:: TEXT SHOWN ::
Training parameters:
-b, --batch-size BATCH_SIZE  batch size                               (default =  128)
-d, --device DEVICE          train using given device (cpu|cuda|auto) (default = auto)
-e, --epochs EPOCHS          number of epochs to train with           (default =   10)

Examples

Use first half of <data.csv> to train Tiresias and use second half of <data.csv> to predict and test the prediction.

python3 -m tiresias train   --csv <data_train.csv> --save tiresias.save # Training
python3 -m tiresias predict --csv <data_test.csv>  --load tiresias.save # Predicting

Code

To use Tiresias into your own project, you can use it as a standalone module. Here we show some simple examples on how to use the Tiresias package in your own python code. For a complete documentation we refer to the Reference guide.

Import

To import components from Tiresias simply use the following format

from tiresias          import <Object>
from tiresias.<module> import <Object>

For example, the following code imports the Tiresias neural network as found in the Reference.

# Imports
from tiresias import Tiresias

Working example

In this example, we load data from either a .csv or .txt file and use that data to train and predict with Tiresias.

# import Tiresias and Preprocessor
from tiresias              import Tiresias
from tiresias.preprocessor import Preprocessor

##############################################################################
#                                 Load data                                  #
##############################################################################

# Create preprocessor for loading data
preprocessor = Preprocessor(
    length  = 20,           # Extract sequences of 20 items
    timeout = float('inf'), # Do not include a maximum allowed time between events
)

# Load data from csv file
X, y, label, mapping = preprocessor.csv("<path/to/file.csv>")
# Load data from txt file
X, y, label, mapping = preprocessor.txt("<path/to/file.txt>")

##############################################################################
#                                  Tiresias                                  #
##############################################################################

# Create Tiresias object
tiresias = Tiresias(
    input_size  = 300, # Number of different events to expect
    hidden_size = 128, # Hidden dimension, we suggest 128
    output_size = 300, # Number of different events to expect
    k           = 4,   # Number of parallel LSTMs for ArrayLSTM
)

:: DATASET EXTRACT ::

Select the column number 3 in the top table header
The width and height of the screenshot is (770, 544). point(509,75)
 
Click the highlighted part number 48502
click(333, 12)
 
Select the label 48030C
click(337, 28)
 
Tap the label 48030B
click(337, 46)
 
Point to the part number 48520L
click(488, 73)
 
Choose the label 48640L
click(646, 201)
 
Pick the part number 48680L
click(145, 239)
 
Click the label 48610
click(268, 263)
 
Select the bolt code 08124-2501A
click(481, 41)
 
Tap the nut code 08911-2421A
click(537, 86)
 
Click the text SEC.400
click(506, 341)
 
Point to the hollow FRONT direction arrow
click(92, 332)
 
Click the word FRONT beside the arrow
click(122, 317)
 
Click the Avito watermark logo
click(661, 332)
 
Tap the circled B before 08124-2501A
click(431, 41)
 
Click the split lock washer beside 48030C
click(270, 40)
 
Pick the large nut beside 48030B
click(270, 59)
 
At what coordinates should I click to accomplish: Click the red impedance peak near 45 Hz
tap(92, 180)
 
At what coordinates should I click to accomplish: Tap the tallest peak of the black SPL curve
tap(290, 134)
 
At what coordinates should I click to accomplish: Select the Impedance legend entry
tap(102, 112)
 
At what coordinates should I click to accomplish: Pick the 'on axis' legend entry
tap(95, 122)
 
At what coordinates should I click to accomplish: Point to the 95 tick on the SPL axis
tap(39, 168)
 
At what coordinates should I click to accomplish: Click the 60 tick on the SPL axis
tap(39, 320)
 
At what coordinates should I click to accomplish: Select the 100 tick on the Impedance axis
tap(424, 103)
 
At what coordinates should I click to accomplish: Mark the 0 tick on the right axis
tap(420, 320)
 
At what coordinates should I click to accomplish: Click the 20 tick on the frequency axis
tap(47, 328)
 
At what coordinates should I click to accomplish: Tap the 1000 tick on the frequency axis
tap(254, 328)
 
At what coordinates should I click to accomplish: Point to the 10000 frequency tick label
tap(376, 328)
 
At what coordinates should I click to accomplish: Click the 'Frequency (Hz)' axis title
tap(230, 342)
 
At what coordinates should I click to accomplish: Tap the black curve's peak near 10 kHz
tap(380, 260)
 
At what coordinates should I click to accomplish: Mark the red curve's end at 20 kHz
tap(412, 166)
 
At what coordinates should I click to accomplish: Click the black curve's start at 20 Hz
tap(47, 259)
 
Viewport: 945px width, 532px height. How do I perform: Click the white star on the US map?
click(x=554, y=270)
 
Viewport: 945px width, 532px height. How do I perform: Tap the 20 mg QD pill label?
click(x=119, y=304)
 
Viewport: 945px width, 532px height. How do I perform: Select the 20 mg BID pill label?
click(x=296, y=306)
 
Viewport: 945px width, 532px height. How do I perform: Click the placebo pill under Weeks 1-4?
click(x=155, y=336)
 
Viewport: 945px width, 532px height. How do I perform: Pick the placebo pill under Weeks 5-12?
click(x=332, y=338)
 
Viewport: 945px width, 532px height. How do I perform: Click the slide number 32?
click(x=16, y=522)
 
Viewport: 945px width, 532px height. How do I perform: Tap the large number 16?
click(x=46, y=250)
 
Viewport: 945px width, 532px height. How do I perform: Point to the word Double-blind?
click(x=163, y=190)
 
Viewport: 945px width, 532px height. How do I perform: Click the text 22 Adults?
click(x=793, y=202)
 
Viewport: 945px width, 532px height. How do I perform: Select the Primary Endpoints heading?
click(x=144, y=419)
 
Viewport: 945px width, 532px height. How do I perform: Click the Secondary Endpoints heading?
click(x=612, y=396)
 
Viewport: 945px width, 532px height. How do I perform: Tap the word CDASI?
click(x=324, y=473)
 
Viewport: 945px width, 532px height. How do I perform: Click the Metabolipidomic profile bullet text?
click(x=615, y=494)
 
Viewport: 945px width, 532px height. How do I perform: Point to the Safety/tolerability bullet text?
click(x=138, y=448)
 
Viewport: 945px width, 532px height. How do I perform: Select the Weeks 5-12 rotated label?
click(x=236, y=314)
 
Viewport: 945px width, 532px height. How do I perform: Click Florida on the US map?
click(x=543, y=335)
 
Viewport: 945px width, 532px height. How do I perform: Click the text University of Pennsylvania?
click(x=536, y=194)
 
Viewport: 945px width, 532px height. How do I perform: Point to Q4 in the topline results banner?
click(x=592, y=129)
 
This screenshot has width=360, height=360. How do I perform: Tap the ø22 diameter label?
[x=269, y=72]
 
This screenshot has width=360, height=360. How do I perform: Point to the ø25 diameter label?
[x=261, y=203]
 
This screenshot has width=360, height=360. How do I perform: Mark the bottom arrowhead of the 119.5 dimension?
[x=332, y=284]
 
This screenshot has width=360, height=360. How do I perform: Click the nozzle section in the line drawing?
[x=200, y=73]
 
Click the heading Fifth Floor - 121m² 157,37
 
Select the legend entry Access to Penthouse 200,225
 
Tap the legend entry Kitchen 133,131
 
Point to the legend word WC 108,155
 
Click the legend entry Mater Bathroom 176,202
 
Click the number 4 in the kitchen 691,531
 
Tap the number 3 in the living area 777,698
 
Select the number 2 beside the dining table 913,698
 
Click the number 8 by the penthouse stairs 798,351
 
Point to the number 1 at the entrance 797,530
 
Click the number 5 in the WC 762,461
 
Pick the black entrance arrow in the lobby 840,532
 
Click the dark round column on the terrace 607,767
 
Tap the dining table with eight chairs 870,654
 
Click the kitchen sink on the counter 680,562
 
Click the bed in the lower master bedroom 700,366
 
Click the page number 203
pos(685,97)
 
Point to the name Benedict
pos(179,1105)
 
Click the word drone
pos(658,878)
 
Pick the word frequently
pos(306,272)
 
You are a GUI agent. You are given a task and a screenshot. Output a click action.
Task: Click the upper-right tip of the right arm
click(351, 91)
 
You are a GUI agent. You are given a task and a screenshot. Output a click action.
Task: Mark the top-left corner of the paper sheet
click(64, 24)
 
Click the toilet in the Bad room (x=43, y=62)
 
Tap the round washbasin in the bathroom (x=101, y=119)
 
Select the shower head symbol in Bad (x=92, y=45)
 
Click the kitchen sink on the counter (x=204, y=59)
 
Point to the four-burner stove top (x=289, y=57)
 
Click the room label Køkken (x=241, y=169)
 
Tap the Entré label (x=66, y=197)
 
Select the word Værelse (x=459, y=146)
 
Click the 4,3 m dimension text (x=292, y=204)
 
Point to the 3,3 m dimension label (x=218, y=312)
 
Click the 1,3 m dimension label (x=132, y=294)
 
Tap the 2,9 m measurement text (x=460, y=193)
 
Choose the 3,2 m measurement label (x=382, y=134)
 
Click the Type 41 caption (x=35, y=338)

:: TASK LIST ::
1. In the Tiresias documentation, what is the default number of epochs used for training?
2. Continue the Tiresias documentation from the point where it stops.

:: TASK-BY-TASK ANSWERS ::
1. The default is 10 epochs.

2.
# Optionally cast data and Tiresias to cuda, if available
tiresias = tiresias.to("cuda")
X        = X       .to("cuda")
y        = y       .to("cuda")

# Train tiresias
tiresias.fit(
    X          = X,
    y          = y,
    epochs     = 10,
    batch_size = 128,
)

# Predict using tiresias
y_pred, confidence = tiresias.predict_online(
    X = X,
    y = y,
    k = 3,
)

Modifying Tiresias

Tiresias itself works with an LSTM as implemented by ArrayLSTM from the array-lstm package. Suppose that we want to use a regular LSTM instead, we can simply create a new class that extends Tiresias and overwrite the __init__ method to replace the ArrayLSTM with a regular LSTM.

# Imports
import torch.nn as nn
from tiresias import Tiresias

# Create a new class of Tiresias to overwrite the original
class TiresiasLSTM(Tiresias):

  # We overwrite the __init__ method
  def __init__(self, input_size, hidden_size, output_size, k):
        # Initialise super
        super().__init__(input_size, hidden_size, output_size, k)

        # Replace the lstm layer with a regular LSTM
        self.lstm = nn.LSTM(input_size, hidden_size, batch_first=True)

Reference

This is the reference documentation for the classes and methods objects provided by the Tiresias module.

Preprocessor

The Preprocessor class provides methods to automatically extract event sequences from various common data formats. To start sequencing, first create the Preprocessor object.

class preprocessor.Preprocessor(length, timeout, NO_EVENT=- 1337)[source]

Preprocessor for loading data from standard data formats.

Preprocessor.__init__(length, timeout, NO_EVENT=- 1337)[source]

Preprocessor for loading data from standard data formats.

Parameters
  • length (int) – Number of events in context.

  • timeout (float) – Maximum time between context event and the actual event in seconds.

  • NO_EVENT (int, default=-1337) – ID of NO_EVENT event, i.e., event returned for context when no event was present. This happens in case of timeout or if an event simply does not have enough preceding context events.

Formats

We currently support the following formats:
  • .csv files containing a header row that specifies the columns ‘timestamp’, ‘event’ and ‘machine’.

  • .txt files containing a line for each machine and a sequence of events (integers) separated by spaces.

Transforming .csv files into sequences is the quickest method and is done by the following method call:

Preprocessor.csv(path, nrows=None, labels=None, verbose=False)[source]

Preprocess data from csv file.

Note

Format: The assumed format of a .csv file is that the first line of the file contains the headers, which should include timestamp, machine, event (and optionally label). The remaining lines of the .csv file will be interpreted as data.

Parameters
  • path (string) – Path to input file from which to read data.

  • nrows (int, default=None) – If given, limit the number of rows to read to nrows.

  • labels (int or array-like of shape=(n_samples,), optional) – If a int is given, label all sequences with given int. If an array-like is given, use the given labels for the data in file. Note: will overwrite any ‘label’ data in input file.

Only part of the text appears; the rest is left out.